Excerpts from a dataset:
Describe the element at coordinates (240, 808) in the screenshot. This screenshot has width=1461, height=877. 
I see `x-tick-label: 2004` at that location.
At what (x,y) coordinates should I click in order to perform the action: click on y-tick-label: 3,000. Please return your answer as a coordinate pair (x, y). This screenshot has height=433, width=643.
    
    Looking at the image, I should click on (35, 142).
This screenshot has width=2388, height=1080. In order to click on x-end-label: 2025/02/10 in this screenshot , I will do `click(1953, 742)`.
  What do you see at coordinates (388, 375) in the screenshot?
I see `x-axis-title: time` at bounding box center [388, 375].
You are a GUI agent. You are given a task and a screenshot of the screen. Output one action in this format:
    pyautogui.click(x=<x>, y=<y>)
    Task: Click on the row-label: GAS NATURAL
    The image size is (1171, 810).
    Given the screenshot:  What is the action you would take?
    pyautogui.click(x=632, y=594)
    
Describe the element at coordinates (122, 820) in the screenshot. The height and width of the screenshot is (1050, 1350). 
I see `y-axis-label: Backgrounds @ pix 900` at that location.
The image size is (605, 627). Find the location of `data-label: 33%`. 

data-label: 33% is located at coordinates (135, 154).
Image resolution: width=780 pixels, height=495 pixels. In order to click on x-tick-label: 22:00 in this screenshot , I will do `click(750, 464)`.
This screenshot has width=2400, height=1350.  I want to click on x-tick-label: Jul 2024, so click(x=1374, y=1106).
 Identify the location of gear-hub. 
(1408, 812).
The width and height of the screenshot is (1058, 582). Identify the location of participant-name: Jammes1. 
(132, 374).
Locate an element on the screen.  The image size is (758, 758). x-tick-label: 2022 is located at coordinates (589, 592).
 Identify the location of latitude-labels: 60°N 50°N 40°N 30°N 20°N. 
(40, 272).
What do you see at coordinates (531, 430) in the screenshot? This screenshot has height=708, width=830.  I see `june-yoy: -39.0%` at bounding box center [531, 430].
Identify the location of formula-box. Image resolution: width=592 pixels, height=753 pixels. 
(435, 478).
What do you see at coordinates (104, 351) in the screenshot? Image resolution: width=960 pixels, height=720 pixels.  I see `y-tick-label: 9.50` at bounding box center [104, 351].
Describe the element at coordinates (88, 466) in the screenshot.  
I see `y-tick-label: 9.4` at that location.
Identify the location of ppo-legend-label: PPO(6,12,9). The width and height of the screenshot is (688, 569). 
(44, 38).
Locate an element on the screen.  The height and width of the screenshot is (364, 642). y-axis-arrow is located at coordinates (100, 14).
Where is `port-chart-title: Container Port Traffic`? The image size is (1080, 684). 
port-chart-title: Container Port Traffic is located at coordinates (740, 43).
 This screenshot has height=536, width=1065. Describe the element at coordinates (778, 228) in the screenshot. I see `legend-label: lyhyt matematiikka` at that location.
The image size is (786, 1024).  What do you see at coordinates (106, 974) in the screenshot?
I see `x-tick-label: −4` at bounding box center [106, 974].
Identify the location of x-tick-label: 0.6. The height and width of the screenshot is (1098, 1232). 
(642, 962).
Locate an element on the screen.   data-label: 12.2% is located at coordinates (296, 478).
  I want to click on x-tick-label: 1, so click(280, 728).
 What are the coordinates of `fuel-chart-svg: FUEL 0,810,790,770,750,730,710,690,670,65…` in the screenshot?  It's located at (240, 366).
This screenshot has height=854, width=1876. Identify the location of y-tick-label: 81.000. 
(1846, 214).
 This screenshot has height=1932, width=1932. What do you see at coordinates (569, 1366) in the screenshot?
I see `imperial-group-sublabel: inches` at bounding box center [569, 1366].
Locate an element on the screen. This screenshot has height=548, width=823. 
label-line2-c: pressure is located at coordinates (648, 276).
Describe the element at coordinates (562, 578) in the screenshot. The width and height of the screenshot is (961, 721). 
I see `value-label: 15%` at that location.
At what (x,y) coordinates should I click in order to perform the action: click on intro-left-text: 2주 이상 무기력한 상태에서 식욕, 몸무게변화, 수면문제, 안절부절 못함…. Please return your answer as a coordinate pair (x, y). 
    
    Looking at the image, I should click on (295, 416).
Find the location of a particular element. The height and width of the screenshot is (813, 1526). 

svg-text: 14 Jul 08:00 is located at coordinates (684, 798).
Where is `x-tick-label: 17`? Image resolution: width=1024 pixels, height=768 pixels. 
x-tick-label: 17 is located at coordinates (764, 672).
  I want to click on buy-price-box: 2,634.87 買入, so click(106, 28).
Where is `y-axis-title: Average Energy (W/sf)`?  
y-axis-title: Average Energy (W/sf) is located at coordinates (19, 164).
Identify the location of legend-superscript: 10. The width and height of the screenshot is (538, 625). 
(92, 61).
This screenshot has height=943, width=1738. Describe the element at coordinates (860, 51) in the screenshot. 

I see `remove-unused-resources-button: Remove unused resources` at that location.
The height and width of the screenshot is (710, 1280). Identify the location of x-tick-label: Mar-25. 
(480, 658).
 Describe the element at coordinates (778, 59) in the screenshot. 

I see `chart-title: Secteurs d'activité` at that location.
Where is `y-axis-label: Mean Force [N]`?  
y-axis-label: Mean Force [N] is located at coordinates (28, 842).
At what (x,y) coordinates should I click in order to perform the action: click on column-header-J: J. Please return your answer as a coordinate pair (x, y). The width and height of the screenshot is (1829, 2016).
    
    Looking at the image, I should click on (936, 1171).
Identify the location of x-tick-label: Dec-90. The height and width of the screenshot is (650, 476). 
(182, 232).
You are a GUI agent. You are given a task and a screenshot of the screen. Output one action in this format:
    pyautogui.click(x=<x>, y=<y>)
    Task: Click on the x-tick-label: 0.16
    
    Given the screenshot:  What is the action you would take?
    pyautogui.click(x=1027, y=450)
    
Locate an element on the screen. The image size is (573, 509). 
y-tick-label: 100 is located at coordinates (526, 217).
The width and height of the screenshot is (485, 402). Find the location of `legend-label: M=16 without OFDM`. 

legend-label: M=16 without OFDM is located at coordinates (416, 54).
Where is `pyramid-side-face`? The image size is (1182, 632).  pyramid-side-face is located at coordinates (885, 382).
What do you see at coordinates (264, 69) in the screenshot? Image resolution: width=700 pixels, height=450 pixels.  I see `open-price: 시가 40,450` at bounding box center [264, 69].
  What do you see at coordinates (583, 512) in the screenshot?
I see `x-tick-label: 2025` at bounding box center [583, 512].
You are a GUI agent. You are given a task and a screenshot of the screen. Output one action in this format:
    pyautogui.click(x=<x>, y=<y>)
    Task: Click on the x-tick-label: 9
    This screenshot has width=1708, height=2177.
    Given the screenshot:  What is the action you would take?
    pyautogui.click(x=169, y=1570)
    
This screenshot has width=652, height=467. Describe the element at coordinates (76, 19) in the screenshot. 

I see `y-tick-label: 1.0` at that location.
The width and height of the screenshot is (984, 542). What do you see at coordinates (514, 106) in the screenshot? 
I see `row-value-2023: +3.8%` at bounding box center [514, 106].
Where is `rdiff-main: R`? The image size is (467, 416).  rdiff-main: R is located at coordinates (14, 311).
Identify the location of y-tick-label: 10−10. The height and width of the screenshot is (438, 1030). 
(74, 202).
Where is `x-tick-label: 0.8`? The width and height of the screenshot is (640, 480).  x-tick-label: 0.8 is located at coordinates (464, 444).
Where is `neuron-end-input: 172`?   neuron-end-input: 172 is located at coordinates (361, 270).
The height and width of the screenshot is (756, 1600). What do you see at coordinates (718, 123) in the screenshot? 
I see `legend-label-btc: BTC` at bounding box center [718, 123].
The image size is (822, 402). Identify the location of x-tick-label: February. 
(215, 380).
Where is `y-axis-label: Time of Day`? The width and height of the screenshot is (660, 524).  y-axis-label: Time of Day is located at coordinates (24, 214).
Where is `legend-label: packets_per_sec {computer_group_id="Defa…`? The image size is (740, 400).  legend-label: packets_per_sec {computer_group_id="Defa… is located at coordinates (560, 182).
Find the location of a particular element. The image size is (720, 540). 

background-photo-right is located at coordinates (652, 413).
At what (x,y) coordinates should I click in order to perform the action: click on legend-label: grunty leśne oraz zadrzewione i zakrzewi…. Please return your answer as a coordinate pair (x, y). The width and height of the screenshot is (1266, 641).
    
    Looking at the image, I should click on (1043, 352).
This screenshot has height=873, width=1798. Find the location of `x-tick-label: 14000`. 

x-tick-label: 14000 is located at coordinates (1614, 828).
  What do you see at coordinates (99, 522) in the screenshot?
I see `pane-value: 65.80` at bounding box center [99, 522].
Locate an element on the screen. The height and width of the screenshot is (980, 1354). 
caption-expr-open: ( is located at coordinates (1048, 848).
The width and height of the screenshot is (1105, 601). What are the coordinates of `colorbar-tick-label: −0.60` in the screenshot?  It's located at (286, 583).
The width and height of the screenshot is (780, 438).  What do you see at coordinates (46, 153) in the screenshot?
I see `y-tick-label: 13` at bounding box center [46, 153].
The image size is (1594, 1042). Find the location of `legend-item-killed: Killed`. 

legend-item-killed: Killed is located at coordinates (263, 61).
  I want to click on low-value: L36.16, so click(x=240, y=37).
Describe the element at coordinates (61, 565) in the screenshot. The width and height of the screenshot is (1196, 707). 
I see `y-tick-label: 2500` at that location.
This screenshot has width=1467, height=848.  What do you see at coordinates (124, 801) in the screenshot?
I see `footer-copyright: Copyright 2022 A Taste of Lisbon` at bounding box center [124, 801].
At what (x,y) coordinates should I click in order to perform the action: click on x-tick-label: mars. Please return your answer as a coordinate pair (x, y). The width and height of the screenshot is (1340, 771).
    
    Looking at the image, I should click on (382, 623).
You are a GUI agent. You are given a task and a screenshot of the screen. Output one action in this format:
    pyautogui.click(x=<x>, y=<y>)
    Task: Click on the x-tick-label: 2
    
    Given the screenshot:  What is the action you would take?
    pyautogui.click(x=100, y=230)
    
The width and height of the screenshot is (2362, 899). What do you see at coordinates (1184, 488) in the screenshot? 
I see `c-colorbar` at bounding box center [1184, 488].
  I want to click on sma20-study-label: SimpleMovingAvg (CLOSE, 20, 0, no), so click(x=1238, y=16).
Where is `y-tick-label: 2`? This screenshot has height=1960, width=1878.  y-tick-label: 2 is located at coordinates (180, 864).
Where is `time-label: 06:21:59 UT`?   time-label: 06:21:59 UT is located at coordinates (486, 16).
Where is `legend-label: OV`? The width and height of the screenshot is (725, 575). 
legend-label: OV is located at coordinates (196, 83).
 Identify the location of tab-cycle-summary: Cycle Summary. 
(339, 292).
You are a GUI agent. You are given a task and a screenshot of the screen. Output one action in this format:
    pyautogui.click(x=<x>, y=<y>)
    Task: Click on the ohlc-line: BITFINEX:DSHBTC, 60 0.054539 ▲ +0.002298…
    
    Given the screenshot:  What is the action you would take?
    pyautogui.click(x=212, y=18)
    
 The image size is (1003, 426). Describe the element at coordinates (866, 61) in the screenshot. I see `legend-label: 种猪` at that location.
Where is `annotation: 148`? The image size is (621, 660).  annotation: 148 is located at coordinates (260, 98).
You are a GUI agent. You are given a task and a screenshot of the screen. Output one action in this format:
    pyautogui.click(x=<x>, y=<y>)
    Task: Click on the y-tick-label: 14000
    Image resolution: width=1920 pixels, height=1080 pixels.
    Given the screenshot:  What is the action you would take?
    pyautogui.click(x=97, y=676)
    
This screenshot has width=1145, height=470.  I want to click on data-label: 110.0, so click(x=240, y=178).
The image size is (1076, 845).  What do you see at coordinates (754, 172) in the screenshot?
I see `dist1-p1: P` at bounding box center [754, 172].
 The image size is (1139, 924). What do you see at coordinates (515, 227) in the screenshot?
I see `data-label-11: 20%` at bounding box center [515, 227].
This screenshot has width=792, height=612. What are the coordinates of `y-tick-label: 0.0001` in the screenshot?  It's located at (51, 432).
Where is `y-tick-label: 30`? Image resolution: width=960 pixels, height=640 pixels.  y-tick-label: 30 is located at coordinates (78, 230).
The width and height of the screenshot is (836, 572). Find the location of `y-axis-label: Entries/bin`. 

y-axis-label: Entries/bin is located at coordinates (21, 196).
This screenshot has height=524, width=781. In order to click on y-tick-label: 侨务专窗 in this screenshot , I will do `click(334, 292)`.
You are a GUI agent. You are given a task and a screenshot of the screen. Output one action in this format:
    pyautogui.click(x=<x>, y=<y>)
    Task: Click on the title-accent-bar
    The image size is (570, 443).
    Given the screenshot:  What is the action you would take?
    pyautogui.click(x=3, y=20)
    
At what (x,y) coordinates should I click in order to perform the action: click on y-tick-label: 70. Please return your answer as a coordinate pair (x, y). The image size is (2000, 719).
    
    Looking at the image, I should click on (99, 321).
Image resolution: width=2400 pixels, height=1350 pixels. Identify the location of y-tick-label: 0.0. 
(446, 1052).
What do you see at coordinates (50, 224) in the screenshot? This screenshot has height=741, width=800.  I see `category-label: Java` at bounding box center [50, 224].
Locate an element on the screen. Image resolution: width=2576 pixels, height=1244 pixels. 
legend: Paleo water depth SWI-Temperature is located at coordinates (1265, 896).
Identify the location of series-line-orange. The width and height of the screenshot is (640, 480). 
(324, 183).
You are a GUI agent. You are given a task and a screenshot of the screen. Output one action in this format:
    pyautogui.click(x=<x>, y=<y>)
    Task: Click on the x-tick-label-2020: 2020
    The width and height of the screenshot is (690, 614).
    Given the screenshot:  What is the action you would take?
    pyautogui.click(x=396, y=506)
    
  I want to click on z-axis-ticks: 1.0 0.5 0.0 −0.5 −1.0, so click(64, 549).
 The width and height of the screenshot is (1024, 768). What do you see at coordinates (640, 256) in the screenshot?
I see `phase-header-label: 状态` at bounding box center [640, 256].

Exercise description
Transcribe everything from the start of the records down through the line containing "pyautogui.click(x=632, y=594)", exactly character for character.

Solution for this task
Describe the element at coordinates (240, 808) in the screenshot. This screenshot has width=1461, height=877. 
I see `x-tick-label: 2004` at that location.
At what (x,y) coordinates should I click in order to perform the action: click on y-tick-label: 3,000. Please return your answer as a coordinate pair (x, y). This screenshot has height=433, width=643.
    
    Looking at the image, I should click on (35, 142).
This screenshot has width=2388, height=1080. In order to click on x-end-label: 2025/02/10 in this screenshot , I will do `click(1953, 742)`.
  What do you see at coordinates (388, 375) in the screenshot?
I see `x-axis-title: time` at bounding box center [388, 375].
You are a GUI agent. You are given a task and a screenshot of the screen. Output one action in this format:
    pyautogui.click(x=<x>, y=<y>)
    Task: Click on the row-label: GAS NATURAL
    The image size is (1171, 810).
    Given the screenshot:  What is the action you would take?
    pyautogui.click(x=632, y=594)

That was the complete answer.